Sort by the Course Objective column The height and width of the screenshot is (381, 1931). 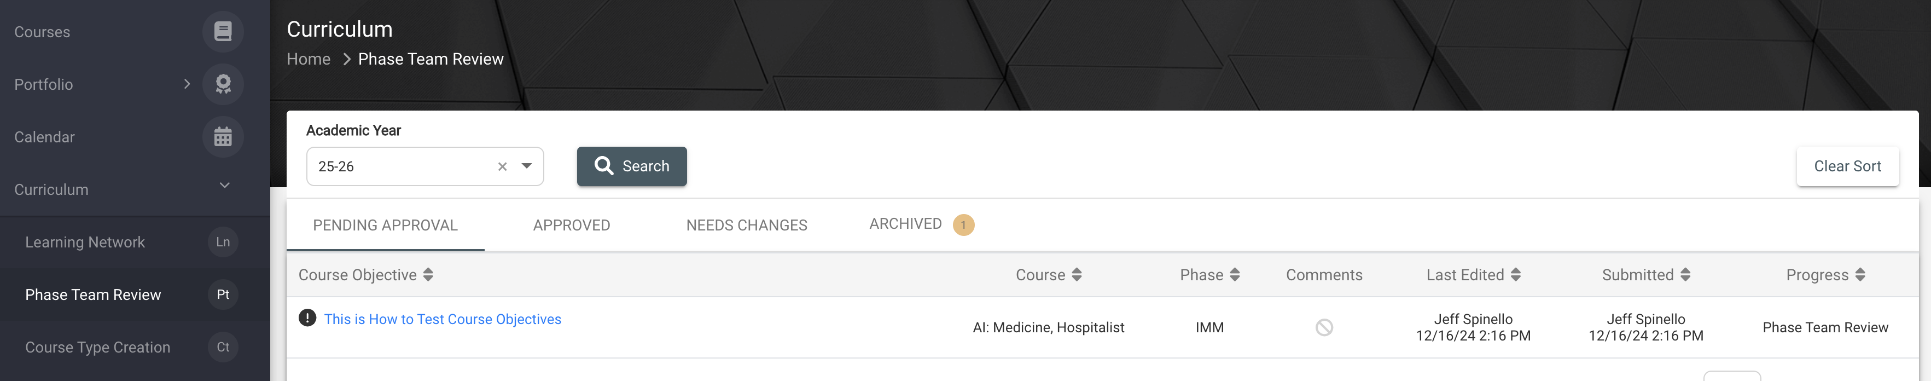tap(366, 275)
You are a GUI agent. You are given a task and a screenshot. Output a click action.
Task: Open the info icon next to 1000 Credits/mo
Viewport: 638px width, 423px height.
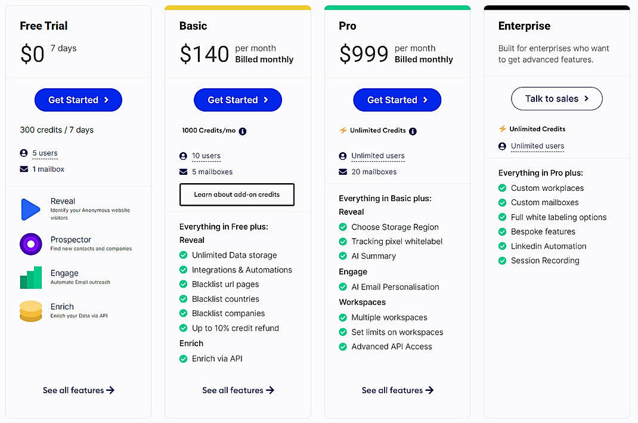(x=242, y=131)
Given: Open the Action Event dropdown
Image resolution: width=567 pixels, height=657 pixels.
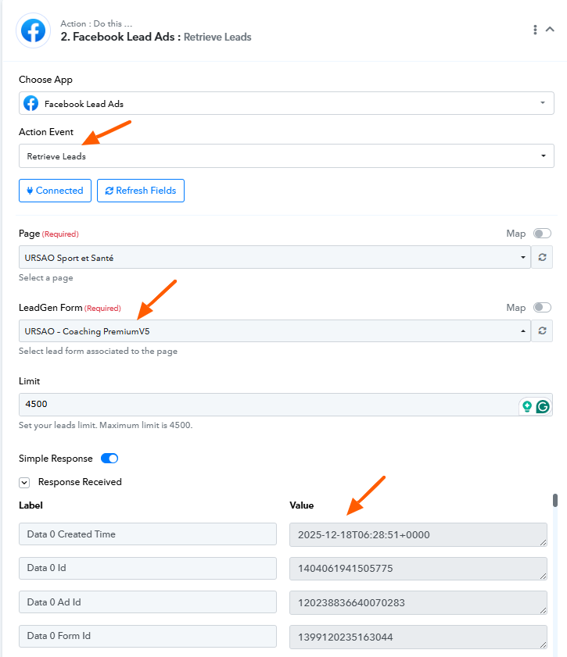Looking at the screenshot, I should pyautogui.click(x=286, y=156).
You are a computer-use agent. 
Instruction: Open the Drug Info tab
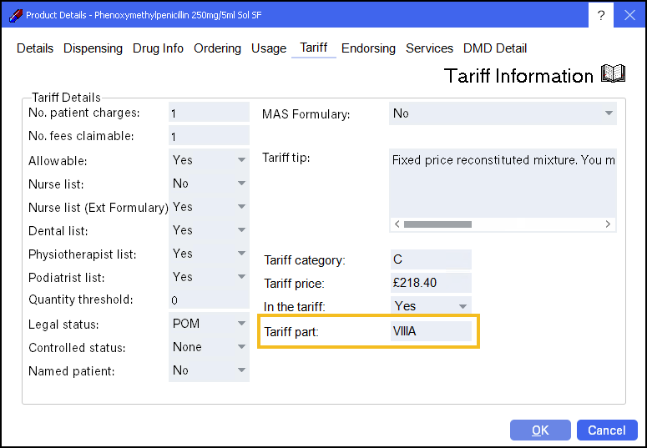158,48
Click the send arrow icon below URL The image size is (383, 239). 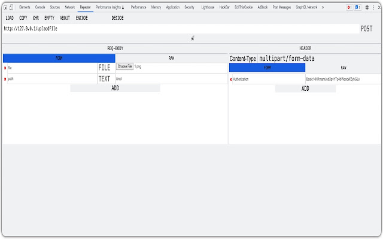coord(192,38)
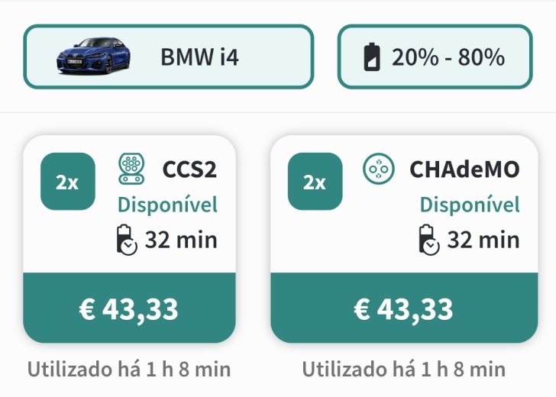Tap the 2x badge on the CHAdeMO card
The image size is (556, 397).
coord(315,182)
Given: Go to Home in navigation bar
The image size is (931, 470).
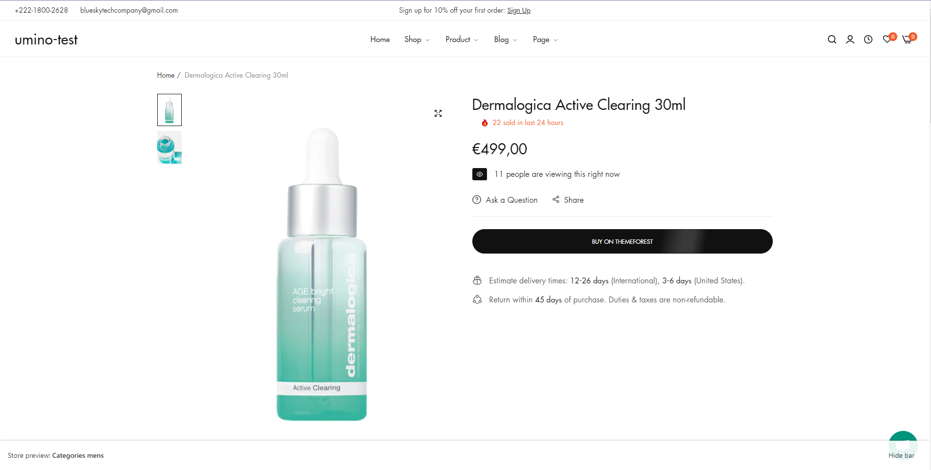Looking at the screenshot, I should tap(380, 40).
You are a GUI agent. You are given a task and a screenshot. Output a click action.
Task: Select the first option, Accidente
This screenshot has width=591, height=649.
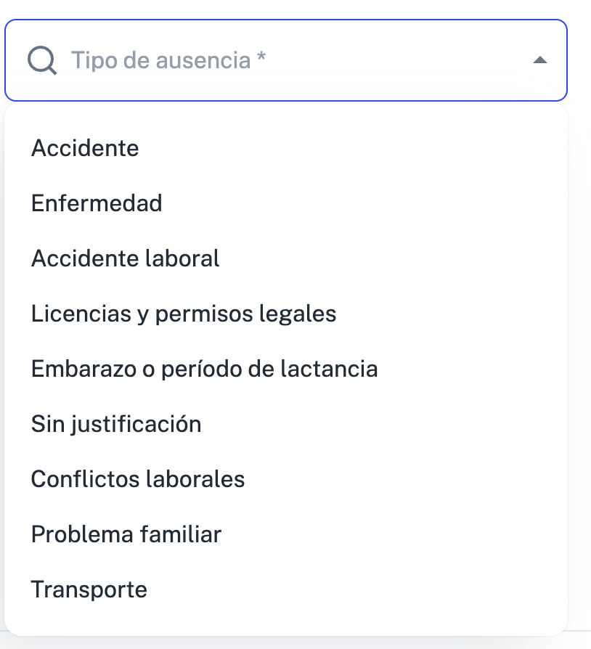click(285, 148)
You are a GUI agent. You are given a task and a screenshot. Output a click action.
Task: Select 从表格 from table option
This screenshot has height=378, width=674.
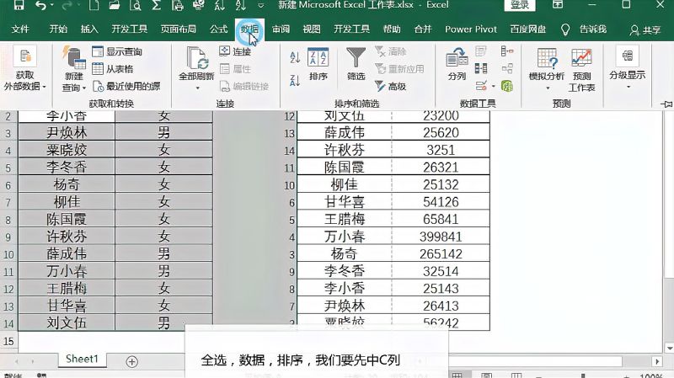(x=112, y=69)
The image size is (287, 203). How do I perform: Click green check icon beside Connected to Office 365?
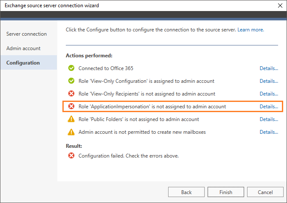pyautogui.click(x=71, y=68)
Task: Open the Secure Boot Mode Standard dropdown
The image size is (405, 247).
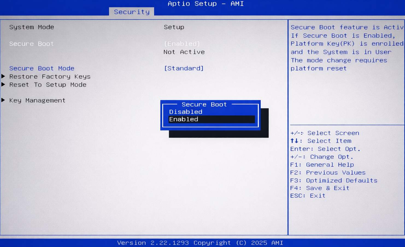Action: pyautogui.click(x=184, y=68)
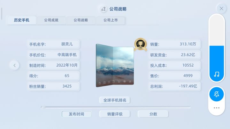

━━━━━━━━━━━━━━━━

What you should do
Everything from the line with "The image size is (287, 203)." through the last line above should be reproduced exactly, both ends included; pictures must be omitted.

Solution
The image size is (287, 203). How do I perform: Click green check icon beside Connected to Office 365?
pyautogui.click(x=71, y=68)
Task: Open the Secure Boot Mode Standard dropdown
The image size is (405, 247).
Action: pyautogui.click(x=184, y=68)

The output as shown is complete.